Another feature of Future objects (and therefore Task objects, because Task subclasses Future) is the capability to register callbacks to the Future. A callback is simply a function (or coroutine) that should execute once the Future is done, and which receives the Future as an argument.

In some ways, callbacks represent a reversal of the yield from model. When a coroutine uses yield from, that coroutine ensures that the nested coroutine runs before or during its execution. When you register a callback, you are working in the opposite direction. The callback is being attached to the original task, to run after the execution of the task.

You can add a callback to any Future object by using that object's add_done_callback method. Callbacks are expected to take a single argument, which is the Future object itself (which will contain the status and result, if applicable, of the underlying task).
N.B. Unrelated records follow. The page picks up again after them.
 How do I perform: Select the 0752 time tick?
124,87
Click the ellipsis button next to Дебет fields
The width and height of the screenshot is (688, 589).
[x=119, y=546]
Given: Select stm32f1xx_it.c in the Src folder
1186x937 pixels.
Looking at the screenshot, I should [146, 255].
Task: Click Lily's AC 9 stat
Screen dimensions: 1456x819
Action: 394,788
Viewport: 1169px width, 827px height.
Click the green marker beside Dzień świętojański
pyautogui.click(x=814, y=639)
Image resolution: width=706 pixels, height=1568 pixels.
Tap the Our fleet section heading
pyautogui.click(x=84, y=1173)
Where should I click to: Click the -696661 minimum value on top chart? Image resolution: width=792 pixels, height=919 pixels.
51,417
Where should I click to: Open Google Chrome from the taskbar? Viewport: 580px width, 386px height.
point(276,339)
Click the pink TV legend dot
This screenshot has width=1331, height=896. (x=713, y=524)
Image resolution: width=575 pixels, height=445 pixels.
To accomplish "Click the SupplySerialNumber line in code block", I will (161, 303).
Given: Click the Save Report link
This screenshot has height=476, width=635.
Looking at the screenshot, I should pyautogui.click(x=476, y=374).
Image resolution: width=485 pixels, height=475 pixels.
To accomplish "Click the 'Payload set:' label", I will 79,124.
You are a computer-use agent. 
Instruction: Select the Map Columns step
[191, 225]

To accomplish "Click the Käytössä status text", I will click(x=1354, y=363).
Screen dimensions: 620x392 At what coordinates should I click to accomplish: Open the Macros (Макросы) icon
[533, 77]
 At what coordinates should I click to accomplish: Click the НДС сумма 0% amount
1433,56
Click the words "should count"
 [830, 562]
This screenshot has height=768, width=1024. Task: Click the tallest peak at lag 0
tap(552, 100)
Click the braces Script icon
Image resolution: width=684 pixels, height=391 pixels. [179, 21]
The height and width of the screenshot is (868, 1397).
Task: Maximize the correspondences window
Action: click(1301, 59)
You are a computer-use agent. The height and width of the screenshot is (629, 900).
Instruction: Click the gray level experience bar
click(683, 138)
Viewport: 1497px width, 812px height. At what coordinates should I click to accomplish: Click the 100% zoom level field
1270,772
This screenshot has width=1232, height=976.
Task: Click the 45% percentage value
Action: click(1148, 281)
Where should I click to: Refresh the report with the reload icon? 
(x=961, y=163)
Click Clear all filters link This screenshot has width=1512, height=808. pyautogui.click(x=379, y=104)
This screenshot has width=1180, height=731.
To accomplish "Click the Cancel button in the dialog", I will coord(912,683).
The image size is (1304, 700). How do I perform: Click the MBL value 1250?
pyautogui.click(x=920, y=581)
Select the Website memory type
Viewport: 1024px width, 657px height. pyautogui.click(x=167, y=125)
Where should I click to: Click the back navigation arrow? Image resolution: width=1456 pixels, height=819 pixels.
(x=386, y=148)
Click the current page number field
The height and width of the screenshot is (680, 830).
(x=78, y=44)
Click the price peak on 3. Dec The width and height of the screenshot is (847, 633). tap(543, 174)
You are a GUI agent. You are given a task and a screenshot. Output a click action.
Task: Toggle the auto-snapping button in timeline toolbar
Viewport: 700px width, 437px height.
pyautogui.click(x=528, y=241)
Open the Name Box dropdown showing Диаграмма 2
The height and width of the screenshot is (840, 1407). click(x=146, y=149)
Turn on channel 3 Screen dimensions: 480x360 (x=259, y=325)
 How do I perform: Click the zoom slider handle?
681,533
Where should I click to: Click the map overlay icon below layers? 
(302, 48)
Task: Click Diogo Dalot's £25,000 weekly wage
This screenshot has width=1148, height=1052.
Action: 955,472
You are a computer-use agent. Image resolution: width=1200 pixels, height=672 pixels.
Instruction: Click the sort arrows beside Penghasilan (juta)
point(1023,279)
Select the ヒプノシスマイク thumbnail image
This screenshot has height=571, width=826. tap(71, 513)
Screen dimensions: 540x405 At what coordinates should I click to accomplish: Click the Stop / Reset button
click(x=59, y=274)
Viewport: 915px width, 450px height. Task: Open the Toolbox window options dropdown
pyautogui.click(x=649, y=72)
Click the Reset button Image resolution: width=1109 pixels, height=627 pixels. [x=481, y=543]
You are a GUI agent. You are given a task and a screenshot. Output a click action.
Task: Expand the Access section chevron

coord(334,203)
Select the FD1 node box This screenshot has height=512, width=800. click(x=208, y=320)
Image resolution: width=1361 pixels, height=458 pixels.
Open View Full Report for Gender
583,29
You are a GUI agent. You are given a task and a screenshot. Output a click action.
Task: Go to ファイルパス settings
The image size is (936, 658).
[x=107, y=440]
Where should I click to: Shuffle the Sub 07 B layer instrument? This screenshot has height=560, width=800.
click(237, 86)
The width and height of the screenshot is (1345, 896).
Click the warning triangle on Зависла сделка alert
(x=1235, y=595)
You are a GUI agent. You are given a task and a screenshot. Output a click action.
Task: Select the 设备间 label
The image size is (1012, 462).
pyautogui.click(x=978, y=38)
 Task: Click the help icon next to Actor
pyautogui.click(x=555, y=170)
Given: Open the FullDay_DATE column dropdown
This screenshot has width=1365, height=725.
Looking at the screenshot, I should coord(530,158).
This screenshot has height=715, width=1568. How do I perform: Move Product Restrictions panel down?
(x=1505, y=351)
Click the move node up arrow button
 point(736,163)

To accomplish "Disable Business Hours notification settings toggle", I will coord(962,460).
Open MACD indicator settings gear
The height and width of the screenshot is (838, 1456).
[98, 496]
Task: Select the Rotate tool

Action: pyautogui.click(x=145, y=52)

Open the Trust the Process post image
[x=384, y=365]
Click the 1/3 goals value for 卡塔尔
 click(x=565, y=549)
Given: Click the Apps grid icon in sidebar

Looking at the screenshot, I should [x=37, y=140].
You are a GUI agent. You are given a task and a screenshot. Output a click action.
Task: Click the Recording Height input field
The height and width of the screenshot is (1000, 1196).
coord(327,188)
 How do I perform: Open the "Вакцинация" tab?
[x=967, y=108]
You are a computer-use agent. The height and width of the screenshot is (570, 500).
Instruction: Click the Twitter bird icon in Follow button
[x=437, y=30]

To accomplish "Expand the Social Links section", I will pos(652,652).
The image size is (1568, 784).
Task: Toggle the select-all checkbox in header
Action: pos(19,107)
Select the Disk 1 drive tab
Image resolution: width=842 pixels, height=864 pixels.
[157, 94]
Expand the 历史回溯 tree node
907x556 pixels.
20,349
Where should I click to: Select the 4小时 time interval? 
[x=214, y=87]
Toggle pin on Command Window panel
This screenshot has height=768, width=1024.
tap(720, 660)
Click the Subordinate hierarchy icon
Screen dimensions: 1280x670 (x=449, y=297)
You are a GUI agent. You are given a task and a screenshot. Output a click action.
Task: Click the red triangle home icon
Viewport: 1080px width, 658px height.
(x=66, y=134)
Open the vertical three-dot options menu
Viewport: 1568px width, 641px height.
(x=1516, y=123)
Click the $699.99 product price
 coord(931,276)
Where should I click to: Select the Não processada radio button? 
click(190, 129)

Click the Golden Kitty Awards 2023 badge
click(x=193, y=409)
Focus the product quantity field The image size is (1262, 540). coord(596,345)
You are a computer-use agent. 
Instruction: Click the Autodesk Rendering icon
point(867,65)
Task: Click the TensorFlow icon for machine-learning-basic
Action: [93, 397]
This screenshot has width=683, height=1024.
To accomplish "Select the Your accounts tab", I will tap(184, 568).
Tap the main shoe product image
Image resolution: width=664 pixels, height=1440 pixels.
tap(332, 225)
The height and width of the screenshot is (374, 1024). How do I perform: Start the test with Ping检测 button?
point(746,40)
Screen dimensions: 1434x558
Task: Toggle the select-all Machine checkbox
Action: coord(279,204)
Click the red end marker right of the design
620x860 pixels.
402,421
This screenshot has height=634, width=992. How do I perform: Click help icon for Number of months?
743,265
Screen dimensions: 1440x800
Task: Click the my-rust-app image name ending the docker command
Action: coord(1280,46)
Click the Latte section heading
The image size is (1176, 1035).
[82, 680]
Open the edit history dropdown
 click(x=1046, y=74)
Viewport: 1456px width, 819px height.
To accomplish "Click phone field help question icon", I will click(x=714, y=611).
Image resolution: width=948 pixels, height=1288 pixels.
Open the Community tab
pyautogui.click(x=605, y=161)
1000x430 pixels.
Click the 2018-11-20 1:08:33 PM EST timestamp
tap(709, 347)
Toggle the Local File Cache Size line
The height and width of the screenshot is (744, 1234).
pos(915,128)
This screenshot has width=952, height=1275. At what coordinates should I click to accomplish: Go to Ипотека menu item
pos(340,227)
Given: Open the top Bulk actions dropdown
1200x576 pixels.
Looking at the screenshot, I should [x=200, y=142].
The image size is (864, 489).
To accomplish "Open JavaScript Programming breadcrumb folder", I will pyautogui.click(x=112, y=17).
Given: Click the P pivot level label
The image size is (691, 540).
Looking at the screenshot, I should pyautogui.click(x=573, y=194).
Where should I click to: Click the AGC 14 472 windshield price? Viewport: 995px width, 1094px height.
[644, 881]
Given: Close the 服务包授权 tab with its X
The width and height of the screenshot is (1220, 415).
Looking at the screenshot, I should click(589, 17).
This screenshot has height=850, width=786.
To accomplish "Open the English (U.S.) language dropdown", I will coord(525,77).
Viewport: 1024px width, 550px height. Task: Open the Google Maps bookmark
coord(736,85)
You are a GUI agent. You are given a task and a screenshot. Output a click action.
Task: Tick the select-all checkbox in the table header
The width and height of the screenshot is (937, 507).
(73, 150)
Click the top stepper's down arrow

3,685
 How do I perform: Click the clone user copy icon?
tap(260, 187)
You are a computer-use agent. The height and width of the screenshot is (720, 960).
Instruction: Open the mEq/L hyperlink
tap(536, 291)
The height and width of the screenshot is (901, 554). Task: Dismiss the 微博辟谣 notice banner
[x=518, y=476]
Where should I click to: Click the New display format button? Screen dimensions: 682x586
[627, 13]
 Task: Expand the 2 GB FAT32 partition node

Consider the following example of a callback in action:

>>> import asyncio
>>> loop = asyncio.get_event_loop()
>>>
>>> @asyncio.coroutine
... def make_tea(variety):
...     print('Now making %s tea.' % variety)
...     return '%s tea' % variety
...
>>> def confirm_tea(future):
...     print('The %s is made.' % future.result())
...
>>> task = asyncio.async(make_tea('green'))
>>> task.add_done_callback(confirm_tea)
>>>
>>> loop.run_until_complete(task)
Now making green tea.
The green tea is made.
'green tea'

The first thing that is happening is that you again made a make_tea coroutine, identical to the one in the previous example, except that this one does not stop the loop.

Next, notice the confirm_tea function. This is a plain function; it is not a coroutine. In fact, you cannot send a coroutine as a callback here. It will raise an exception when you run the loop if you try. This function receives the Future object (which is the task variable in this case) that it is registered to once the callback runs. The Future object contains the result of the coroutine—which is that is the 'green tea' string in this case.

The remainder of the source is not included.